Frasi che iniettano anche tra chi ogni giorno naviga a vista nell'odissea giudiziario-carceraria del nostro Paese, una massiccia dose di sbigottimento. "Ma questo Thorbjorn Jagland - si interroga piccata il segretario dei Radicali Rita Bernardini - sa qualcosa dell'irragionevole durata dei processi in Italia?". "Il fatto che con incredibile ritardo paghiamo finalmente le sanzioni in denaro della legge Pinto (da verificare comunque se sarà efficace l'accordo con la Banca d'Italia) - argomenta la leader radicale - non significa che i processi sono di una durata "ragionevole" ma che lo Stato italiano "paga" cifre spaventose (oggetto peraltro di una nostra denuncia per danno erariale confezionata da Deborah Cianfanelli della Direzione di Radicali italiani) per violare la Costituzione italiana e la Convenzione europea dei diritti dell'uomo".

"Premesso che non si comprende a quale titolo il Segretario Generale del Consiglio d'Europa rilasci dichiarazioni "politiche" sull'operato dei governi - prosegue Rita Bernardini - colpiscono le parole secondo le quali Thorbjorn Jagland promuova l'Italia in merito alla sentenza Torreggiani e si spinga a congratularsi con il ministro Orlando su quanto l'Italia avrebbe fatto per ridurre la lunghezza dei processi".
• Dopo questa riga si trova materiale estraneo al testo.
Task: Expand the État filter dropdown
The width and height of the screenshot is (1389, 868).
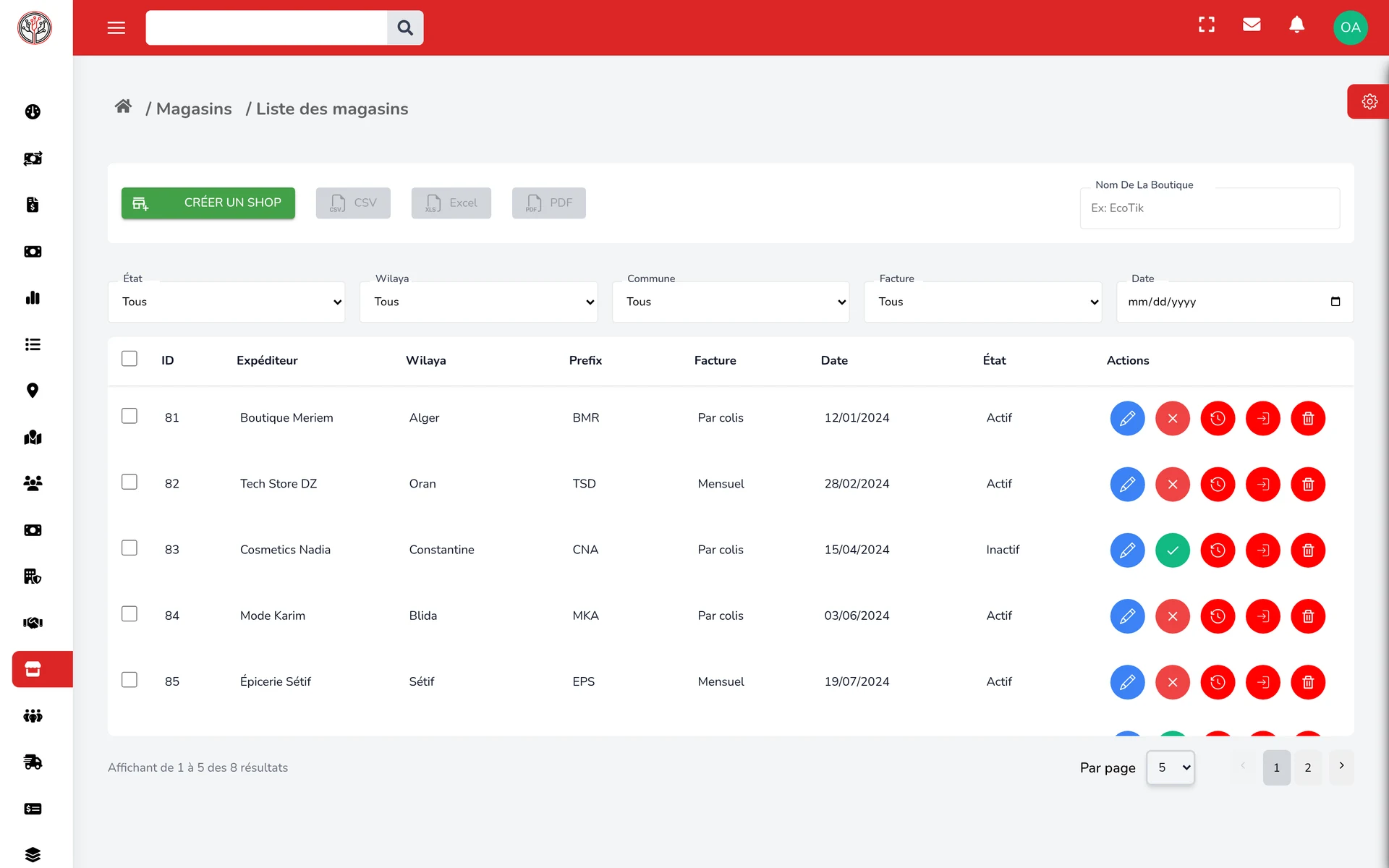Action: point(226,302)
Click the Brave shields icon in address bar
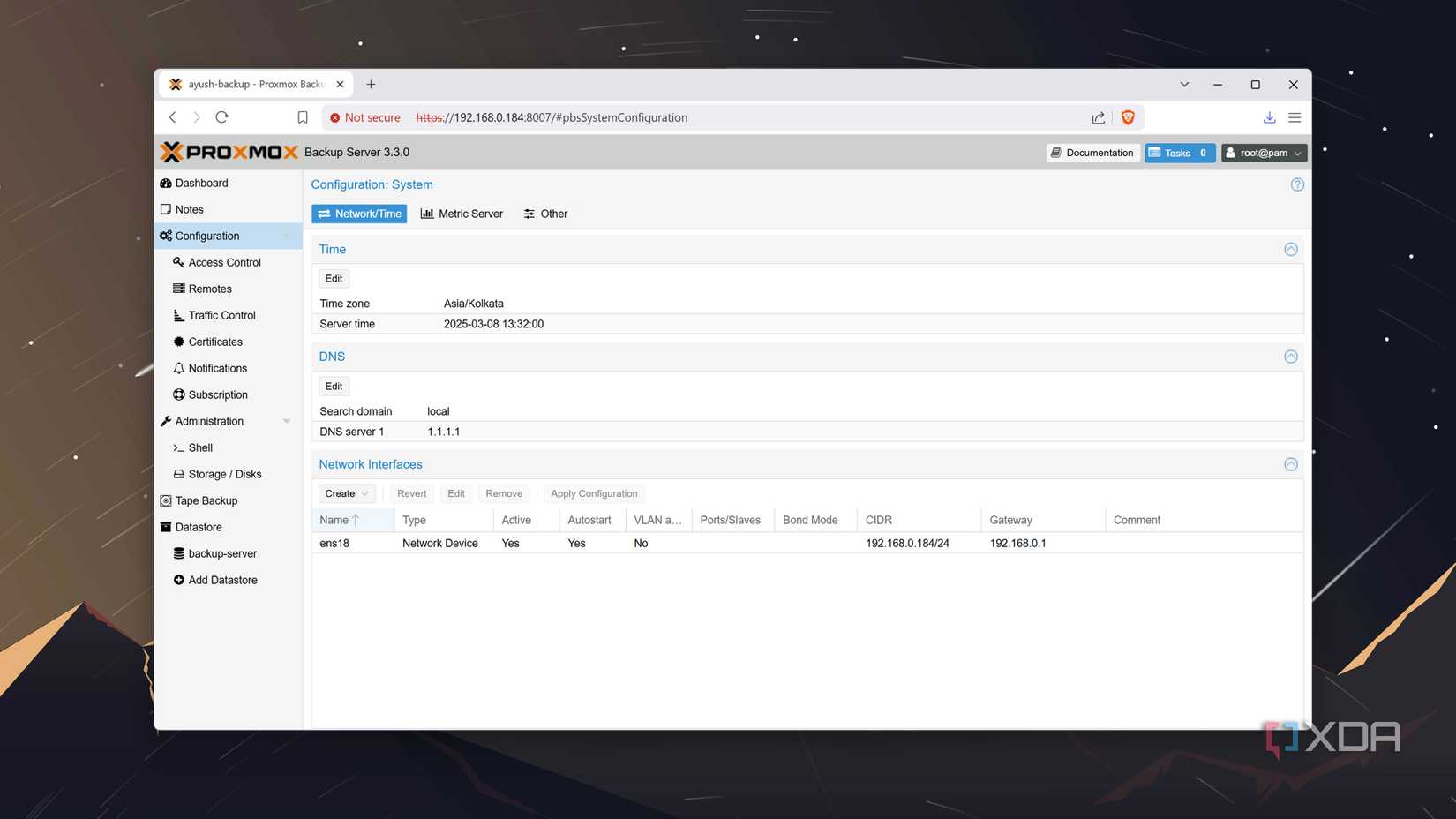The height and width of the screenshot is (819, 1456). (x=1127, y=117)
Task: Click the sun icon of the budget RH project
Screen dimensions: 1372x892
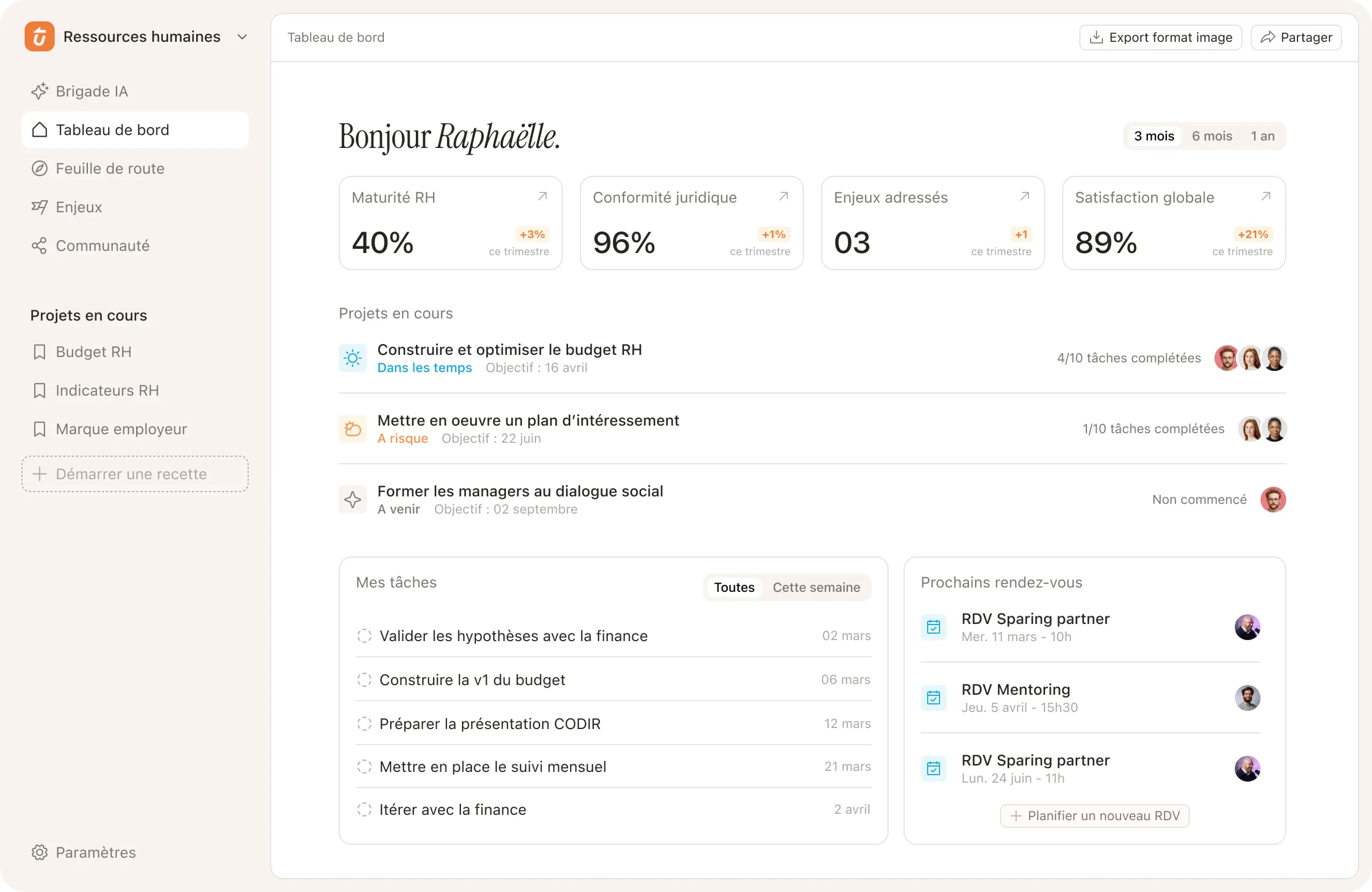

Sebbene al Guardasigilli Orlando vada riconosciuta maggiore sensibilità dei predecessori sui temi detentivi, che hanno portato tra l'altro all'apertura di un dibattito sulla materia con gli Stati generali delle carceri, la situazione ereditata dal ministro, numeri alla mano, rimane ancora disastrosa. I dati diffusi dal Dipartimento dell'Amministrazione penitenziaria dicono che al 31 marzo 2015 i detenuti che inzeppano le nostre 200 carceri sono 54.122, e cioè di nuovo in aumento dopo i piccoli segnali di miglioramento legati ai provvedimenti "svuota carceri" e la sentenza della Consulta che ha dichiarato incostituzionale la legge Fini-Giovanardi che equiparava le sostanze stupefacenti leggere (hashish e marijuana) a quelle pesanti (eroina, cocaina).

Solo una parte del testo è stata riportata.